● **Task item**
Where does the word "agent" appear in the data? Copy every line that holds it.

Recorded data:

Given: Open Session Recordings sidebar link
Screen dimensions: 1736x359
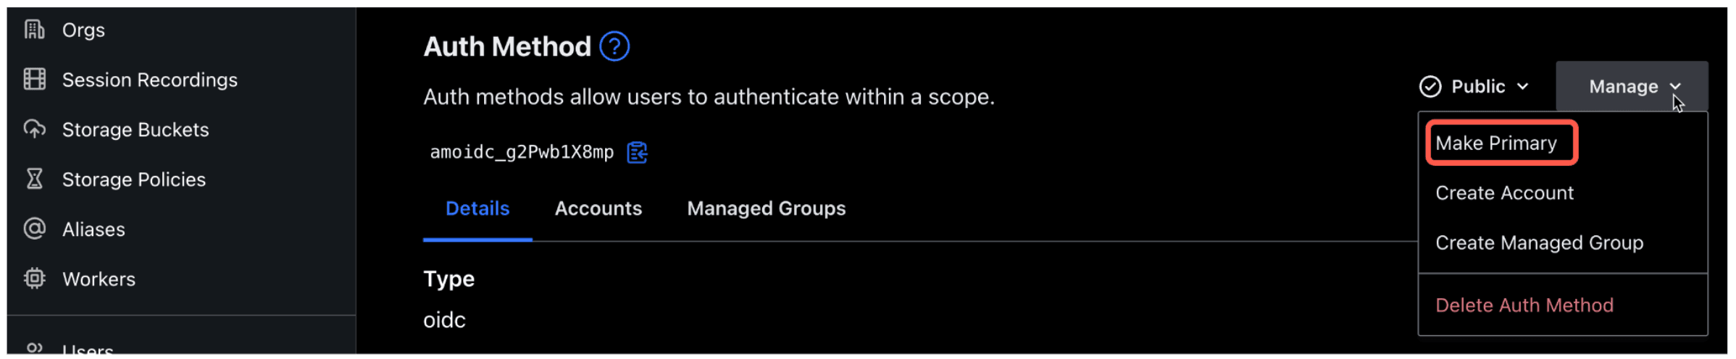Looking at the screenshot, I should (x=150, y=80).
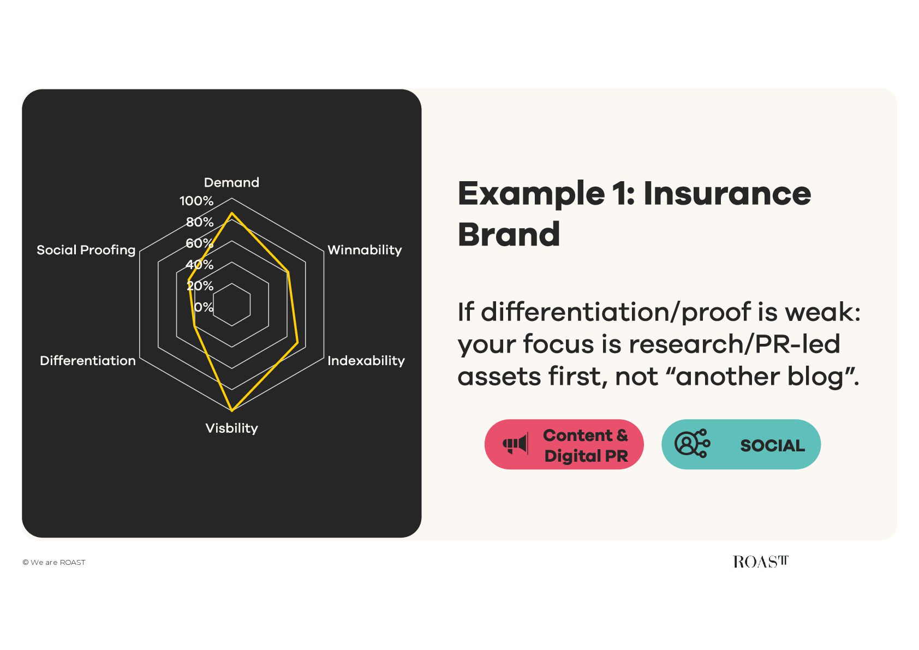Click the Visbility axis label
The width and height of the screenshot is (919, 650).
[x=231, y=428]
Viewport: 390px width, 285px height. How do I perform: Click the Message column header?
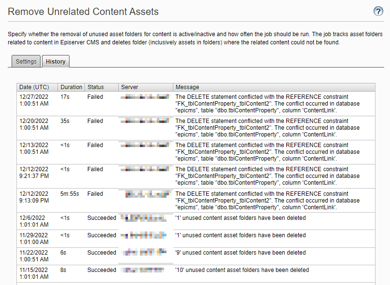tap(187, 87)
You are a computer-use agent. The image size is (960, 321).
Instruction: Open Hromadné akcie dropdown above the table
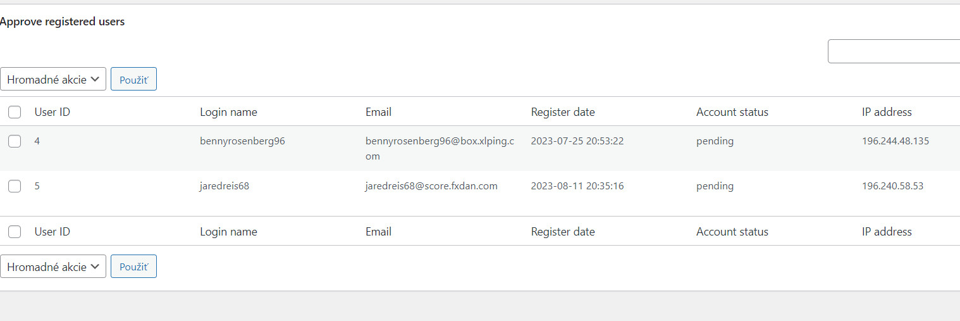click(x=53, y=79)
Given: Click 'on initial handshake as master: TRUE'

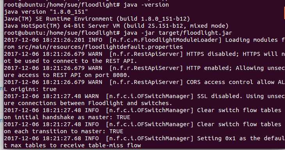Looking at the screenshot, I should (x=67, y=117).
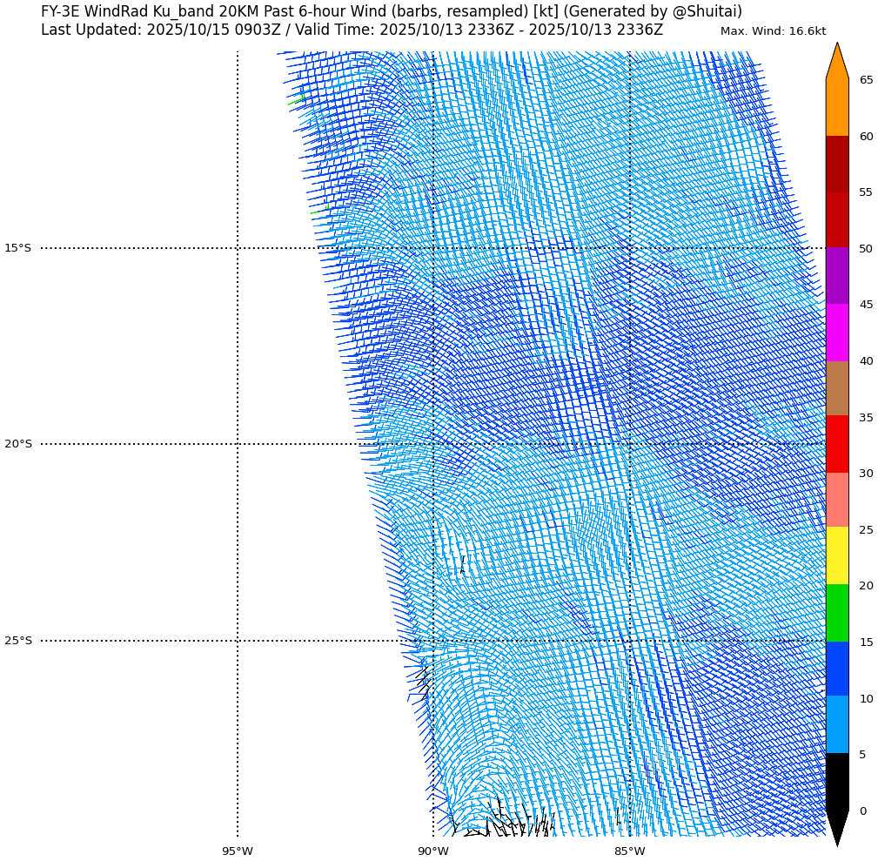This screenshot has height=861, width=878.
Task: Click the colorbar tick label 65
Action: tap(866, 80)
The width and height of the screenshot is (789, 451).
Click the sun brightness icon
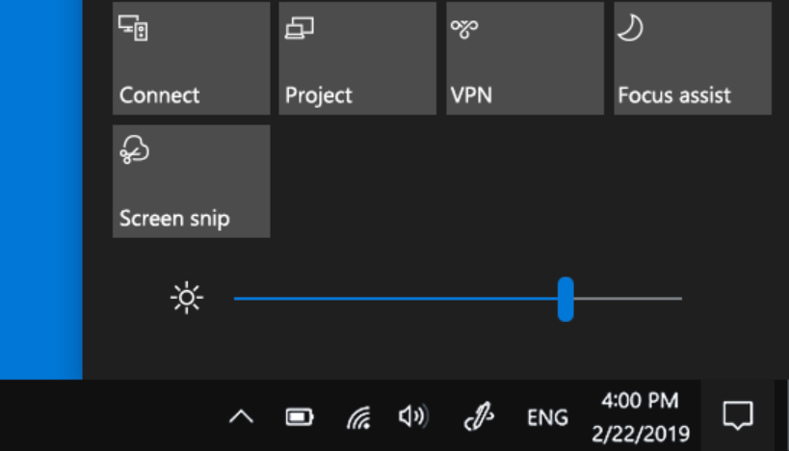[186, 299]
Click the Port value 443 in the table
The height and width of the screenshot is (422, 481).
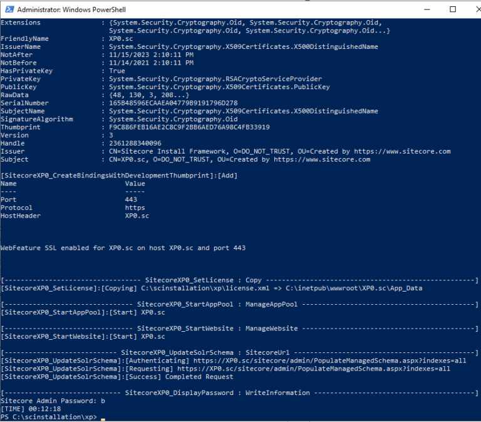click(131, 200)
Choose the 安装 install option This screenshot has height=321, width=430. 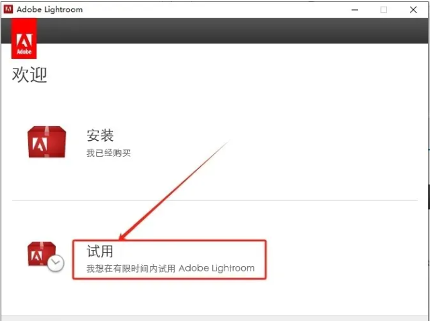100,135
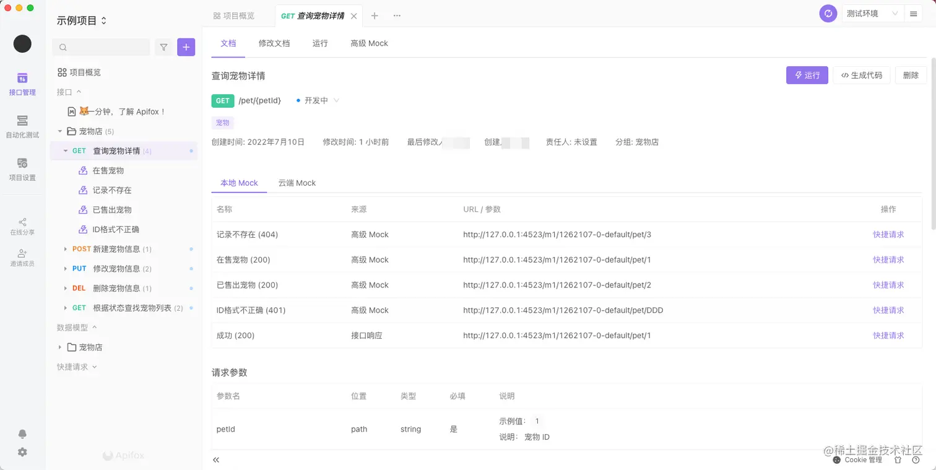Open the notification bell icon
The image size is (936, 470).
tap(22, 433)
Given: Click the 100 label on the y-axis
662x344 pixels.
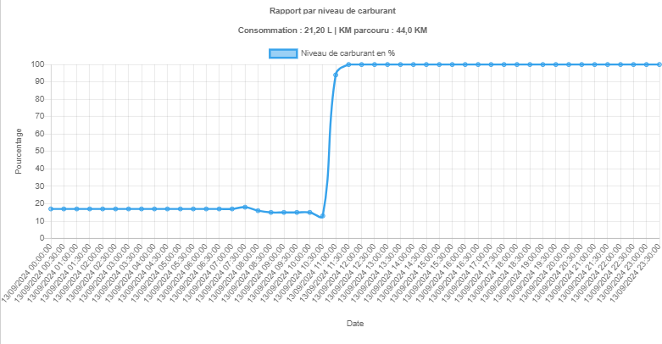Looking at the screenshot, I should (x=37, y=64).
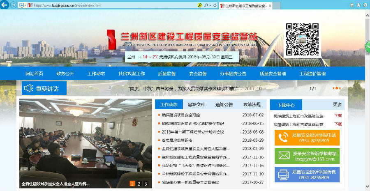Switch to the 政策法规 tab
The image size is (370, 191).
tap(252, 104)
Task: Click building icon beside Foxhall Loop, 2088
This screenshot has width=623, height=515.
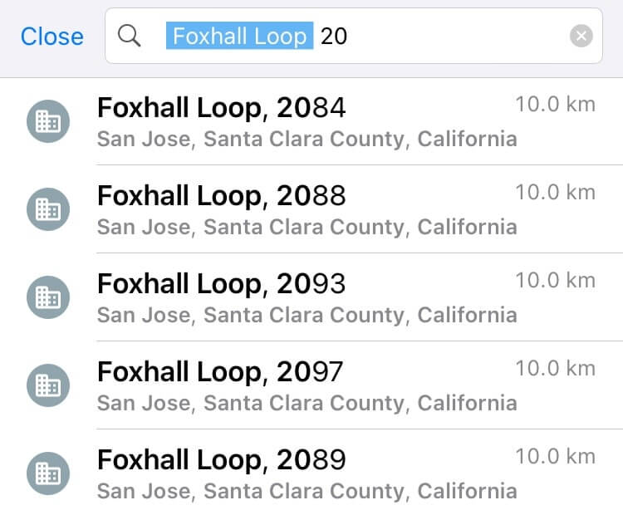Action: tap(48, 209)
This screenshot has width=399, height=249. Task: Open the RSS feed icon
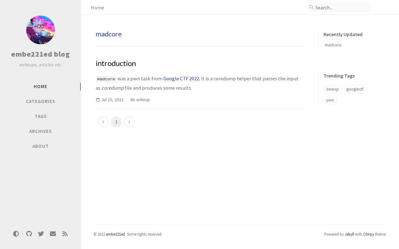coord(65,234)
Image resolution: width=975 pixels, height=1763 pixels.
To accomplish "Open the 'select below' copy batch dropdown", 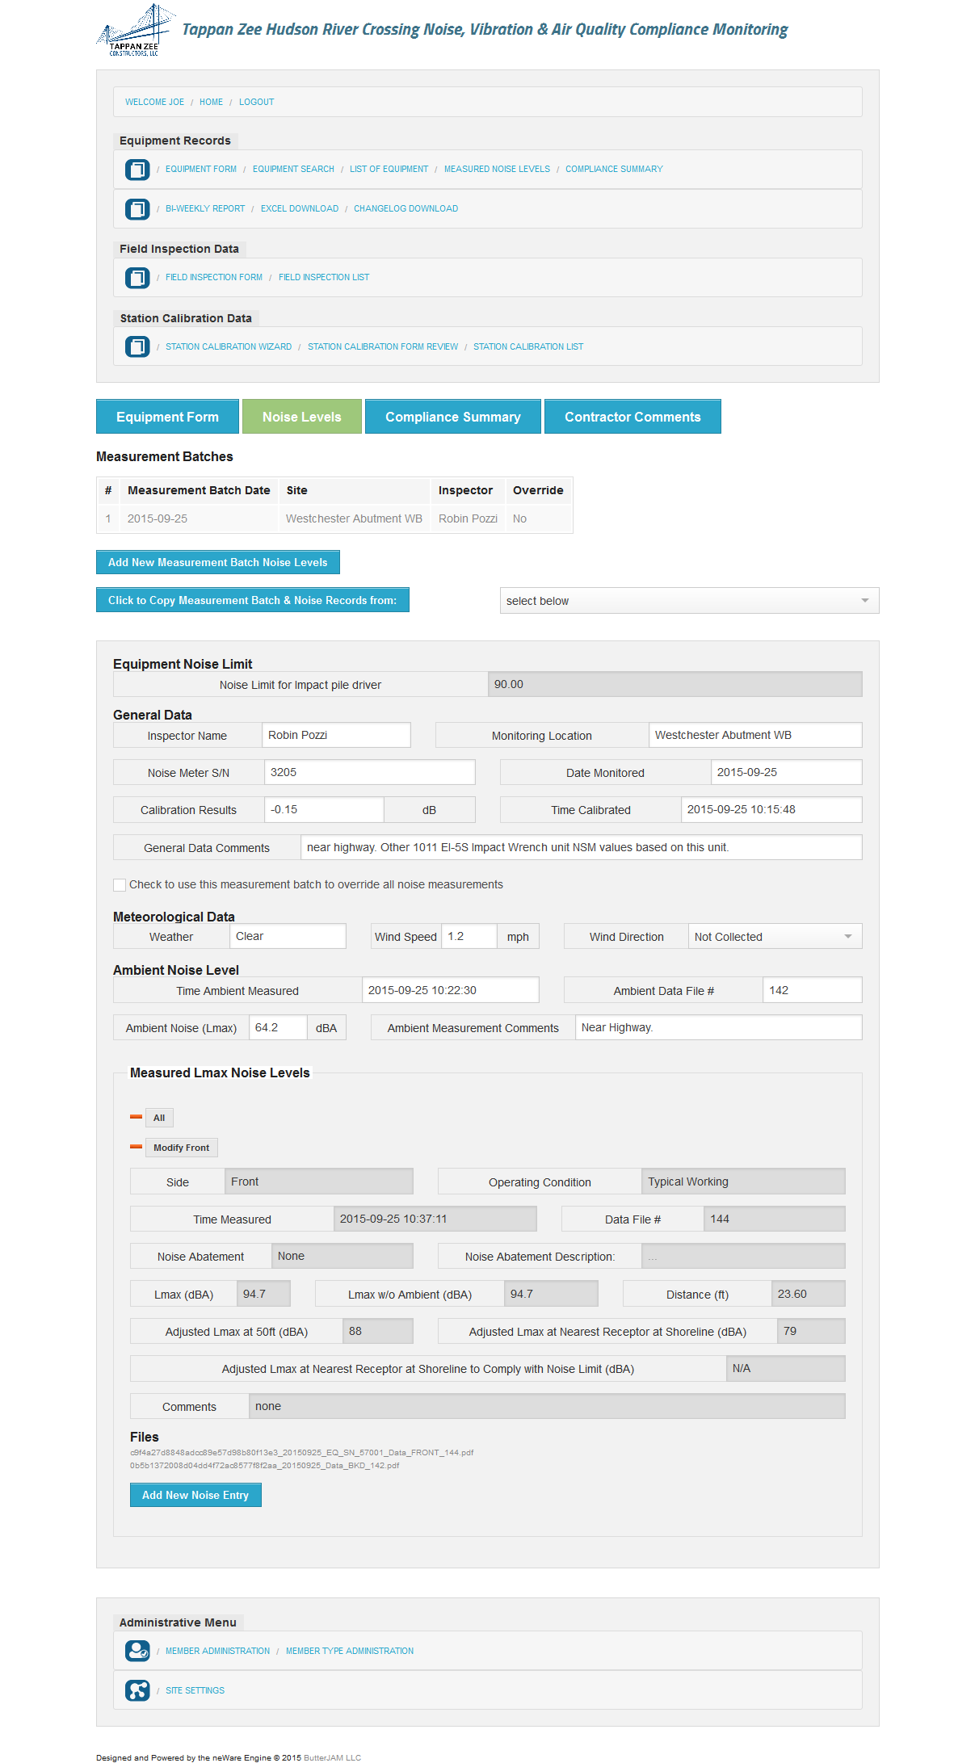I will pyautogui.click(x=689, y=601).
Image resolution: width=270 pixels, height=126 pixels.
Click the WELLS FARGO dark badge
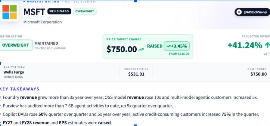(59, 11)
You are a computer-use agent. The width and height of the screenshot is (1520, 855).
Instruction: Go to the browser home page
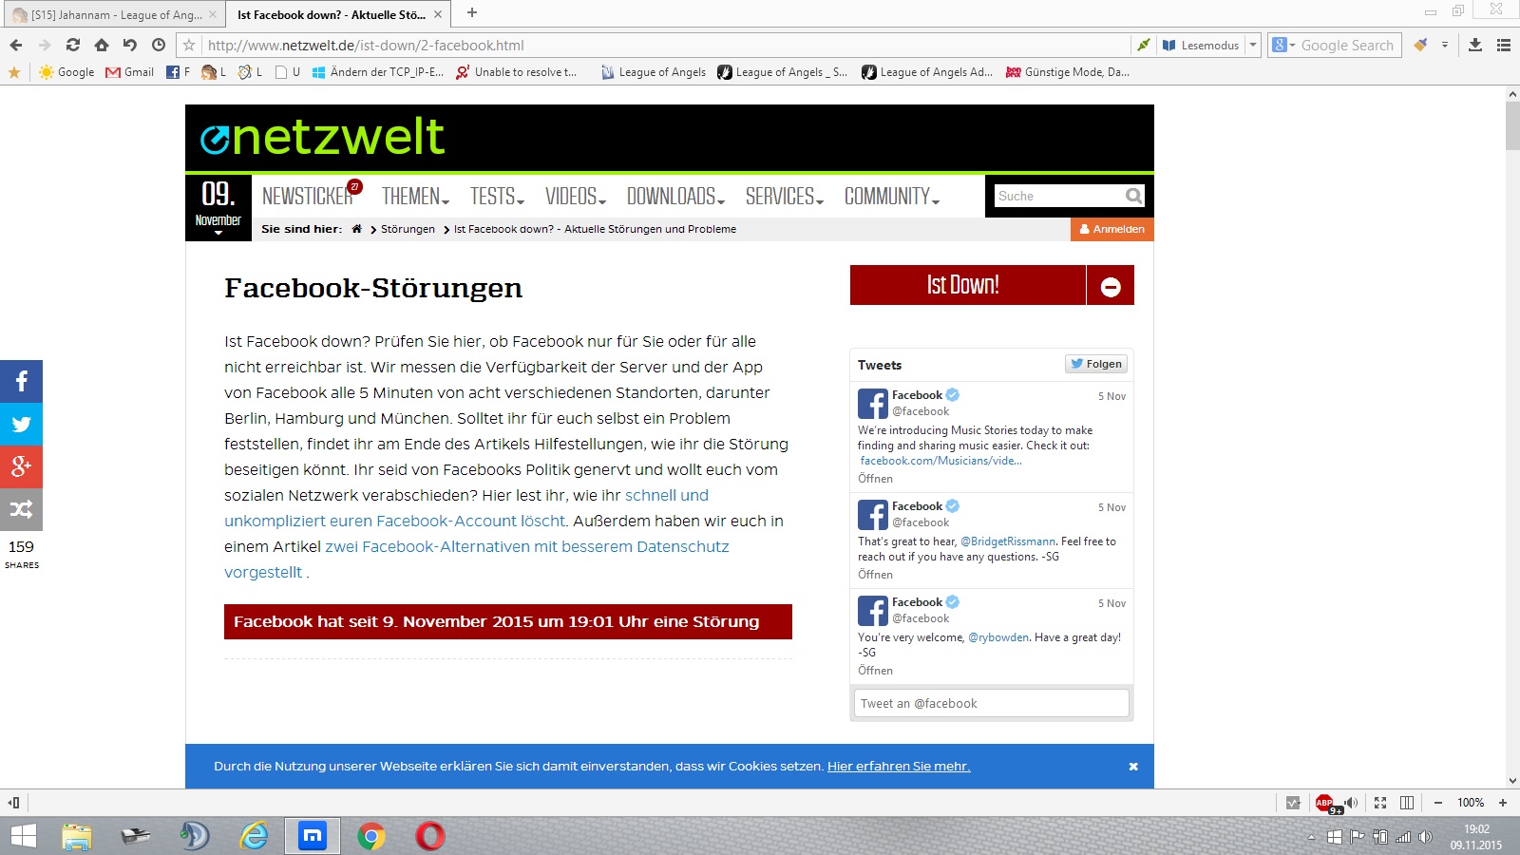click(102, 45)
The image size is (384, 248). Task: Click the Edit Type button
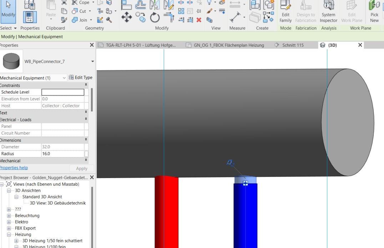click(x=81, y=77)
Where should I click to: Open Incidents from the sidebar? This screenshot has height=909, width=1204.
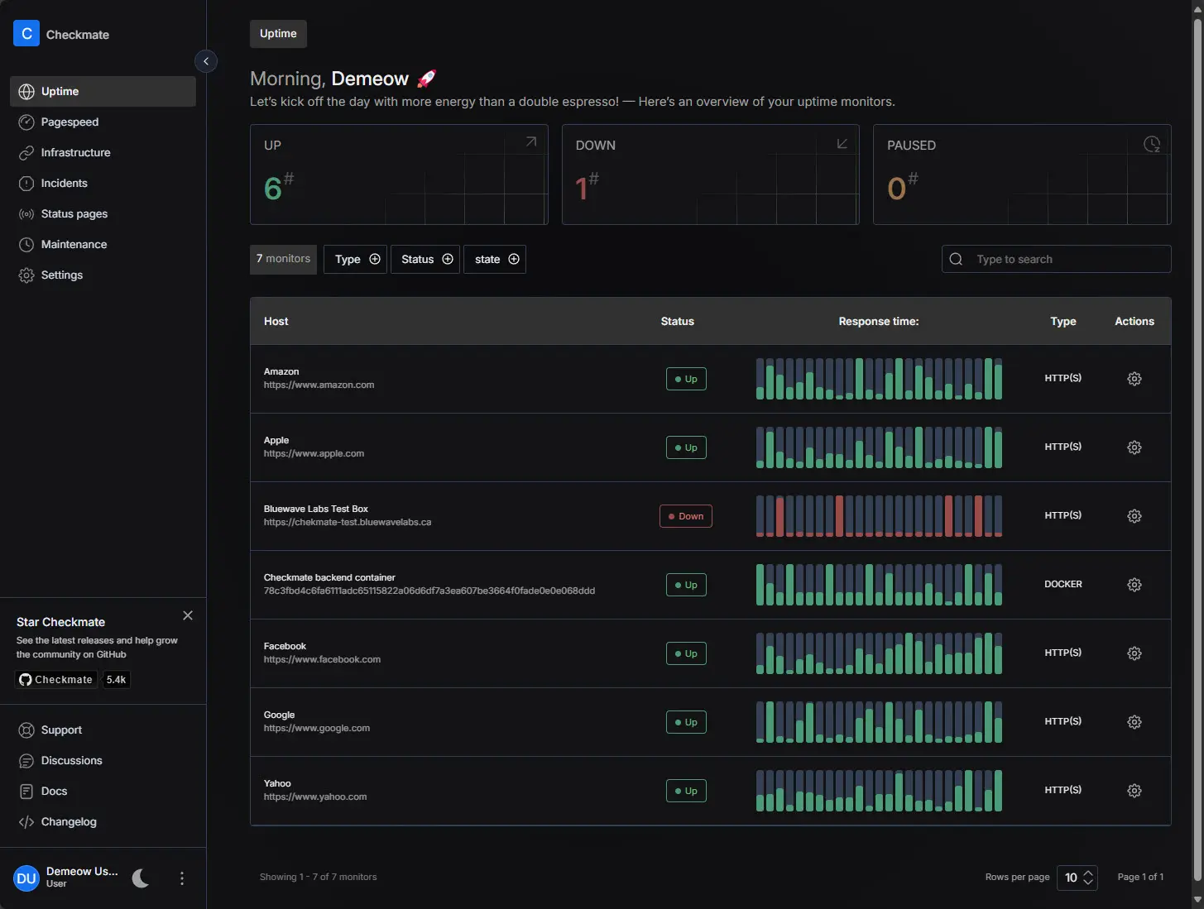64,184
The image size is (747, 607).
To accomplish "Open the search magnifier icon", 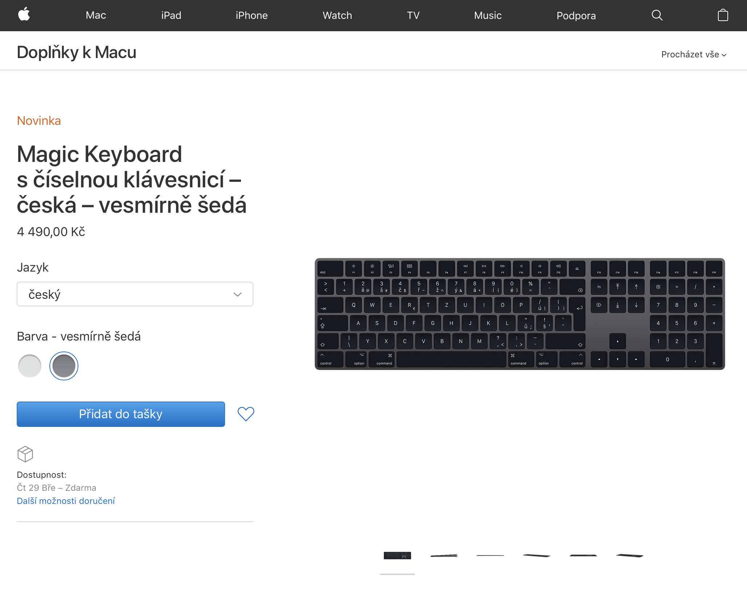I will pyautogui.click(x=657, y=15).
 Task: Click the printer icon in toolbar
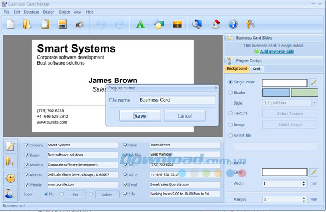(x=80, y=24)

● **Answer**
You are a computer-use agent. The image size is (960, 321).
You are a computer-use agent. The width and height of the screenshot is (1520, 855).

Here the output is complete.